I see lots of useful logic used by the SchemaOf function, but I'm not yet seeing any exported functions that might let me build a schema without having a struct to use as a model.

It looks like I could write my own implementation of the Node interface and use that as the root in the NewSchema function. Is there another way that a schema might be built dynamically, or does this go against the aim of this library?

@tschaub
Copy link
Contributor Author

tschaub commented Oct 27, 2022

I came across Group and other Node-returning functions like String and Leaf. I think these will allow me to build up the root for a schema. In this case I'm trying to read in JSON data and convert to an appropriate Parquet schema. Given the limited types in JSON, this looks pretty doable with the functions that are exported.

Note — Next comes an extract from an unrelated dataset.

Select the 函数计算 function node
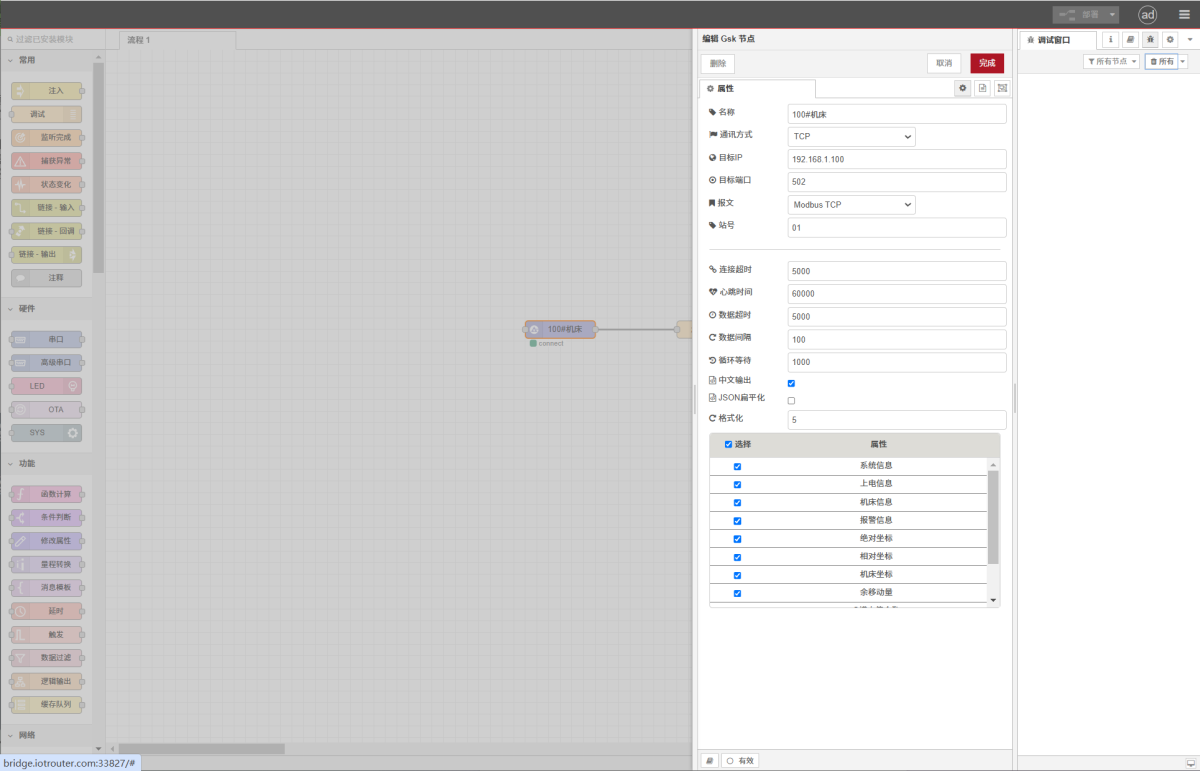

I'll close this unless anyone has any other suggestions.

@tschaub
Copy link
Contributor Author

tschaub commented Oct 27, 2022

Hmm, I can create the schema, but am unable to create rows that can be written. Here is a modification of the write (any) example that demonstrates the issue I'm running into:

package main

import (
	"bytes"
	"log"

	"github.com/segmentio/parquet-go"
)

func main() {
	schema := parquet.SchemaOf(struct {
		Name   string
		Number int
	}{})

	buf := new(bytes.Buffer)
	err := parquet.Write(
		buf,
		[]any{
			map[string]any{"Name": "Luke", "Number": 42},
			map[string]any{"Name": "Han", "Number": 21},
		},
		schema,
	)
	if err != nil {
		log.Fatal(err)
	}
}

This panics with panic: cannot create parquet value of type BYTE_ARRAY from go value of type interface {} in value.go.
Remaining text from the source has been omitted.